▶ **Prompt a**
According to the comments on Colorado Election Rule 45, what label does the apparently most recent version of Rule 45 carry?

begin Supplied passage

Sunday, October 30, 2005

Paul Walmsley's Comments on Colorado Election Rule 45

A brief reading of Colorado Secretary of State Election Rule 45 regarding Colorado's Voting System Certification Standards reveals several significant problems that should be resolved. The comments below describe some of these problems and proposes solutions in the form of an improved standards drafting process.

Several different versions of Rule 45 exist on the Secretary of State's web site. The following comments refer to what is apparently the most recent version of Rule 45, labeled "RULE 45 - 10-03-05" [1]. Furthermore, the comments below should not be considered a comprehensive review of Rule 45.

1. The State's voting system certification standards must be precisely written, and many sections of Rule 45 are not. This imprecision make it impossible to convert those into verifiable, testable metrics.

1.1. One example of this imprecision is section 45.5.2.1.1, which states that "the voting system shall exhibit an evolution towards new technologies," an abstract requirement which is never concretely elaborated. Another is section 45.5.2.3.8, which states that "the environment in which all databases in the subsystem are maintained shall include all necessary provisions for security and access control," without describing the actual security and access control provisions required. The practical requirements of these and other sections are unclear to the point of being meaningless. While statements of general guiding principles are important, they must be concretely defined with specific, testable criteria in standards documents.

1.2. Rule 45's performance standards also are very imprecisely defined. They make references to operational terms which have no publicly-accepted meaning, and which are not defined in the Rule's glossary, and extend the meanings of other terms, apparently to include other processes. For example, section 45.5.2.2.1 refers to "counting ballots", but does not define whether this process includes the process of casting ballots, as implied by the inclusion of the DRE requirement in subsection (b), or whether it includes the process of ballot scanning, as implied by the optical scan subsections (a) and (c), or whether it includes the process of vote tabulation, which on many systems is separate from the vote casting and ballot scanning processes. Section 45.5.2.2.2 refers to terms like "election media download" and "ballot style assignment" which are not defined - it's not clear whether these terms refer to pre-election preparations, or to the actual ballot casting process. It is also unclear whether these performance requirements refer to individual DRE or vote scanning machines, as implied by section 45.5.2.2.1; or whether these metrics refer to the voting system as a whole, including all of the DRE or vote scanning machines. Testing conformance to the performance requirements in Rule 45 is practically impossible unless the processes under test are rigorously defined.

end Supplied passage
begin Exercise materials

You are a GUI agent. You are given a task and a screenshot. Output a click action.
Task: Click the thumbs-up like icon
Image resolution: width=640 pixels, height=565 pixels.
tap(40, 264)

end Exercise materials
begin Exercise materials

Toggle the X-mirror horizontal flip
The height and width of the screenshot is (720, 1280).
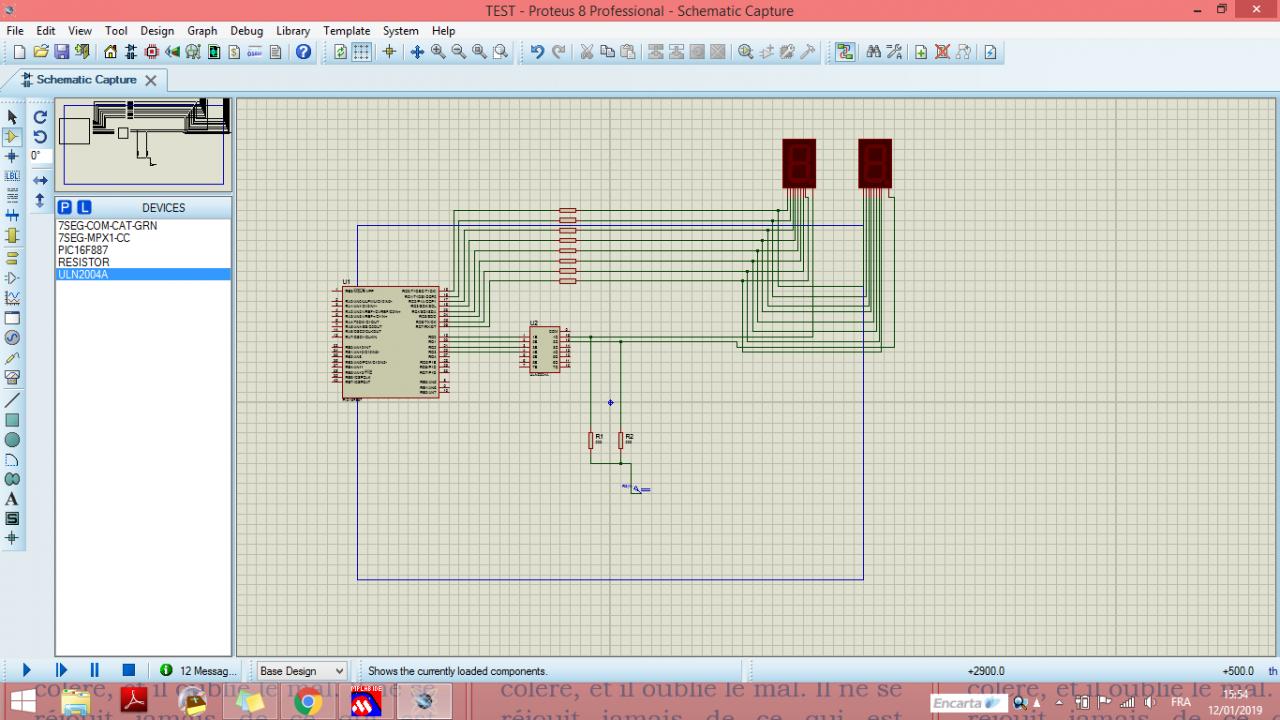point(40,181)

end Exercise materials
begin Exercise materials

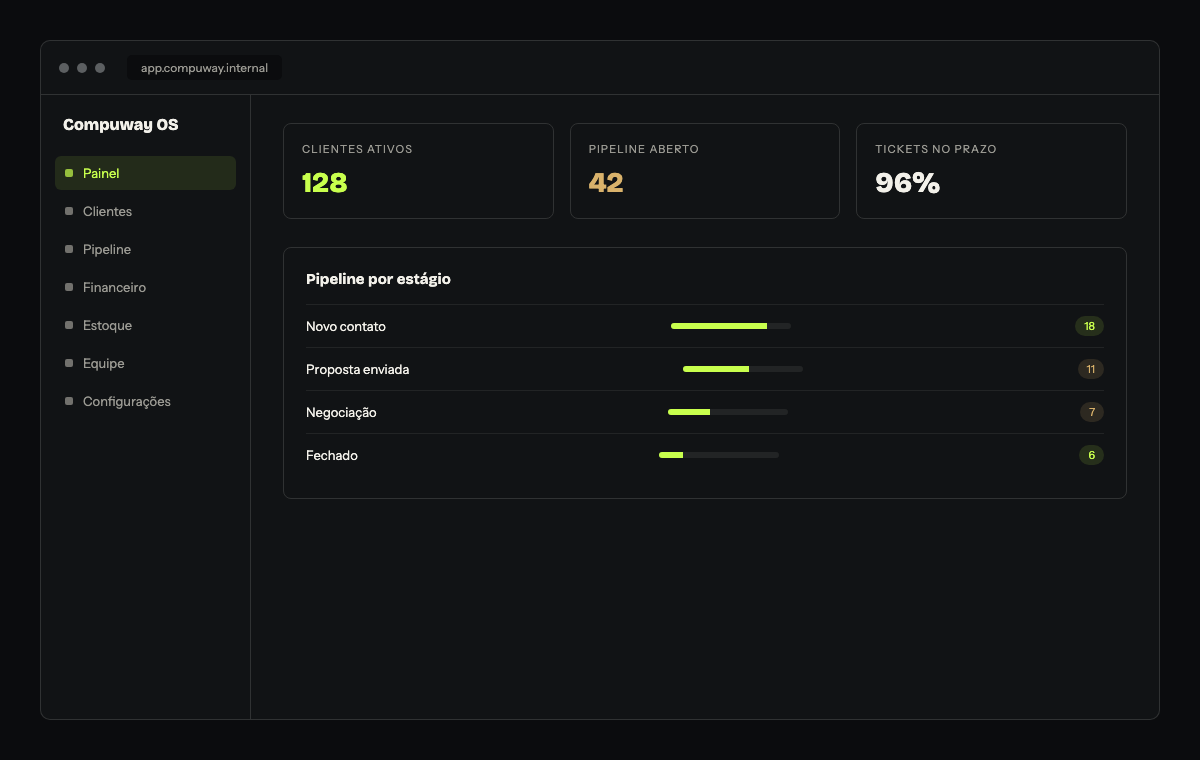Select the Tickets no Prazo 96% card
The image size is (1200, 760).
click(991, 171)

end Exercise materials

▶ **Prompt b**
Shift every coordinate in the answers of the entries by -26, and write out the lines from the line with "Toggle the X-mirror horizontal flip" up to and including the line with "point(40,181)". Give only those lines with all other wording unchanged, and leave out the pictures.

▶ **Full answer a**
"RULE 45 - 10-03-05"

▶ **Full answer b**
Toggle the X-mirror horizontal flip
The height and width of the screenshot is (720, 1280).
point(14,155)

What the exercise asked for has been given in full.